# Airwire G3 Voltage



## krogerssolar (Jan 8, 2009)

Hi all getting back to my Installs of a few G3 Boards looking at the specs of the G3 that it's max voltage is 24V understandable somewhere i remember reading that the boards could only take 14.8 volts or use a 14.8 battery. Maybe I'm remembering this from a GP38-2 board install i did that the drop ins only support 14.8.

Can someone confirm this I'll be installing my G3 Boards into a few Dash 9's and a sd 45 so if i could get away with a 18volt pack or if i need to look at a bigger AH 14.8 pack. 

Thanks Kevin


----------



## Beddhist (Dec 17, 2013)

It's not that the boards can't handle the voltage, but they recommend about 12V (from memory), as higher voltages increase interference from the motor wiring.


----------



## Jim Agnew (Jan 2, 2008)

Kevin, the G3 will handle an 18 volt battery with no problem. I installed this set up in a USAT Hudson.


----------



## krogerssolar (Jan 8, 2009)

Thanks Jim for the info.


----------



## Paul Burch (Jan 2, 2008)

Recommended voltage is 14.8 li-ion battery. 24v is maximum.


----------



## Michael Glavin (Jan 2, 2009)

G3 Drop-ins RECOMMENDED operating voltage is derived from a 14.4V Lithium battery. Be careful here if using batteries rated at or near this number, typically batteries off charge exhibit ELEVATED surface voltage numbers. 

Increased electrical noise often accompanies higher voltage power sources, typically its RFI and or EMI often from motor brushes bouncing and or arcing.

Of note the G3's are equipped with a new improved Receiver too.

The G3 motor drives are rated for 120 Watts MAXIMUM. Amperage capacity is factor of the Voltage in play. 
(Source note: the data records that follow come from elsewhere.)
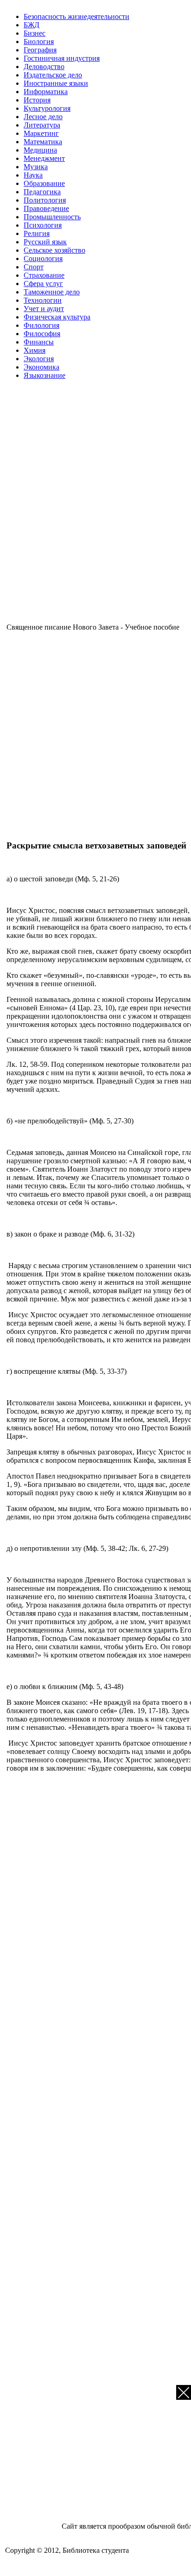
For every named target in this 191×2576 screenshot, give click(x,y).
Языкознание (44, 375)
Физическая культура (57, 317)
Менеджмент (44, 158)
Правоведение (46, 208)
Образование (44, 183)
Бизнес (34, 33)
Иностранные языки (56, 83)
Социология (43, 258)
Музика (36, 167)
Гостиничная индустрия (62, 58)
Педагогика (42, 192)
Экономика (41, 367)
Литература (42, 125)
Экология (39, 359)
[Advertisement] (95, 505)
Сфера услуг (43, 283)
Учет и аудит (44, 308)
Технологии (43, 300)
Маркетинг (41, 133)
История (37, 100)
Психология (43, 225)
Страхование (44, 275)
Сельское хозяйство (54, 250)
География (40, 50)
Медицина (40, 150)
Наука (33, 175)
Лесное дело (43, 117)
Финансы (39, 342)
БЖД (31, 25)
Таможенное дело (52, 292)
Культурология (47, 108)
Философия (42, 334)
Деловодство (44, 66)
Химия (34, 350)
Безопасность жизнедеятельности (76, 16)
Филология (41, 325)
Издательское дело (53, 75)
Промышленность (52, 217)
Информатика (46, 92)
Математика (43, 142)
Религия (37, 233)
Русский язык (45, 242)
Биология (39, 41)
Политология (45, 200)
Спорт (34, 267)
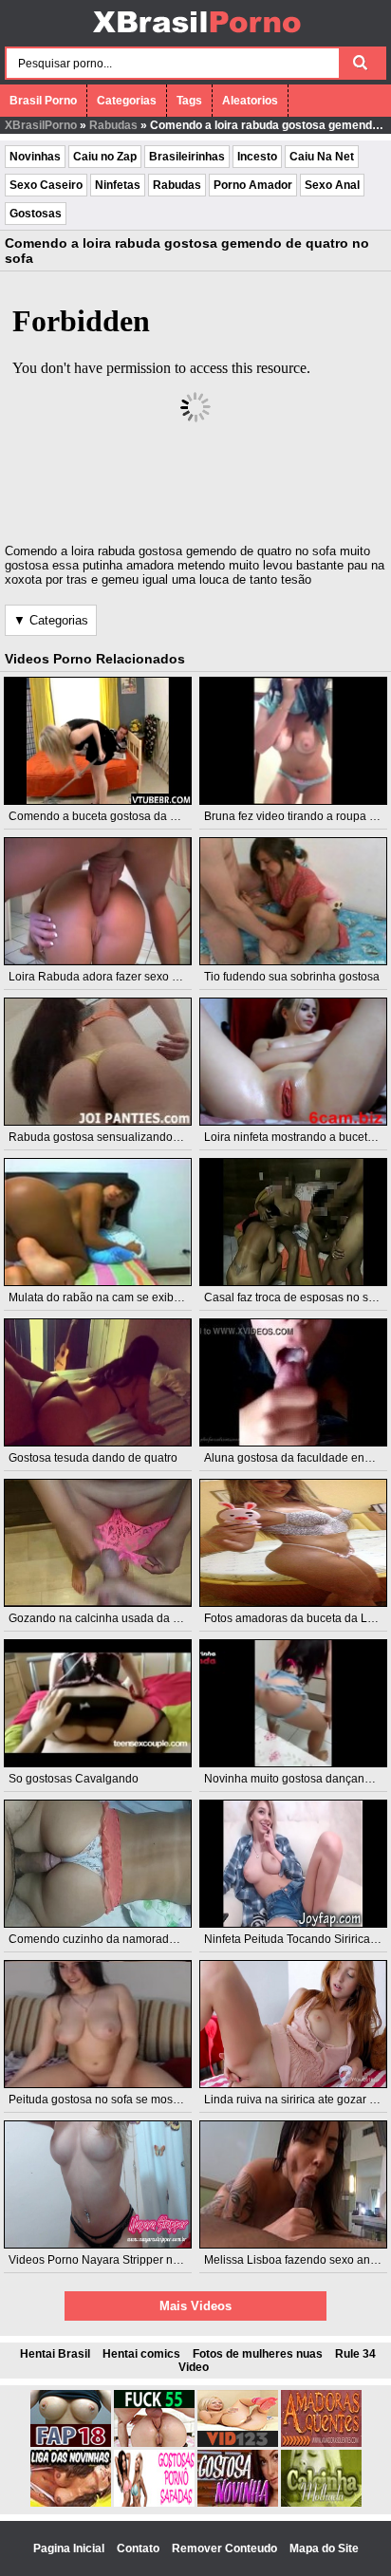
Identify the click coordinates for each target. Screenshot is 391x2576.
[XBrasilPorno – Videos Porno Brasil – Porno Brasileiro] (196, 35)
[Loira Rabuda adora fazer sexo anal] (98, 901)
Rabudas (113, 125)
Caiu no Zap (105, 156)
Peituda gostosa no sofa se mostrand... (108, 2099)
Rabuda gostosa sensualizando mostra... (114, 1137)
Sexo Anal (332, 185)
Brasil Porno (43, 100)
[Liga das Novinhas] (70, 2503)
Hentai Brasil (55, 2354)
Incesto (257, 156)
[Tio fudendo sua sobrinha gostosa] (293, 901)
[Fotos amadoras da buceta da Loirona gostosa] (293, 1543)
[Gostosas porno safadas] (154, 2503)
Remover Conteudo (226, 2548)
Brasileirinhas (187, 156)
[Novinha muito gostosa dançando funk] (293, 1703)
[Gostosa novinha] (237, 2503)
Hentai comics (141, 2354)
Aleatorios (250, 100)
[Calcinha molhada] (321, 2503)
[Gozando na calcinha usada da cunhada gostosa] (98, 1543)
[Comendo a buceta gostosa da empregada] (98, 741)
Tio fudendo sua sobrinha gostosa (292, 976)
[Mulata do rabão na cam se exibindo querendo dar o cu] (98, 1222)
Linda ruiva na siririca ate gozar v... (293, 2099)
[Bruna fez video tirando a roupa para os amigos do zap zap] (293, 741)
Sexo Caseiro (46, 185)
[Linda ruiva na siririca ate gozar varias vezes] (293, 2024)
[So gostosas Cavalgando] (98, 1703)
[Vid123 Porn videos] (237, 2443)
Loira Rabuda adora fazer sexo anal (102, 976)
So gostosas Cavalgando (74, 1778)
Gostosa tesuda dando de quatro (93, 1458)
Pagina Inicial (70, 2548)
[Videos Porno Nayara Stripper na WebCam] (98, 2184)
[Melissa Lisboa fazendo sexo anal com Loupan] (293, 2184)
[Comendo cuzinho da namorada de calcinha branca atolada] (98, 1864)
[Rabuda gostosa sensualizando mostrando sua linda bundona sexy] (98, 1062)
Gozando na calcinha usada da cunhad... (114, 1618)
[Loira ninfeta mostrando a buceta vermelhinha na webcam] (293, 1062)
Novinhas (35, 156)
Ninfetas (117, 185)
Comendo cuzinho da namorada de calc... (116, 1939)
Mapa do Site (324, 2548)
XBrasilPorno (41, 125)
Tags (189, 100)
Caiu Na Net (321, 156)
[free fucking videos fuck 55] (154, 2443)
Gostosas (35, 213)
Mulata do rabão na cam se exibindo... (107, 1297)
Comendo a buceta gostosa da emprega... (117, 816)
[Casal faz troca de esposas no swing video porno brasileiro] (293, 1222)
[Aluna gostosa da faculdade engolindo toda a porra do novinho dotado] (293, 1382)
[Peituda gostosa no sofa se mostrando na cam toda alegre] (98, 2024)
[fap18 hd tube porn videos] (70, 2443)
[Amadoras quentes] (321, 2443)
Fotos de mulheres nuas (258, 2354)
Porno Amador (253, 185)
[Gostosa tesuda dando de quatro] (98, 1382)
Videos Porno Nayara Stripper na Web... (111, 2260)
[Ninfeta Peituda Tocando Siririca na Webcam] (293, 1864)
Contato (139, 2548)
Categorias (127, 100)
Ohms Law: VxA=W, W/V=A, W/A=V
120W MAX motor load
120W/12VV = 10A
120W/14.4V = 8.4A
120W/18.0V = 6.5A
120W/21.6V = 5.6A

I have a trio of consisted USAT F units rigged with G3 Drop-ins and Phoenix sound running on 18.0V Li-PO's without issue. Have used 21.6V volts without problems too with LGB equipment.

Michael


----------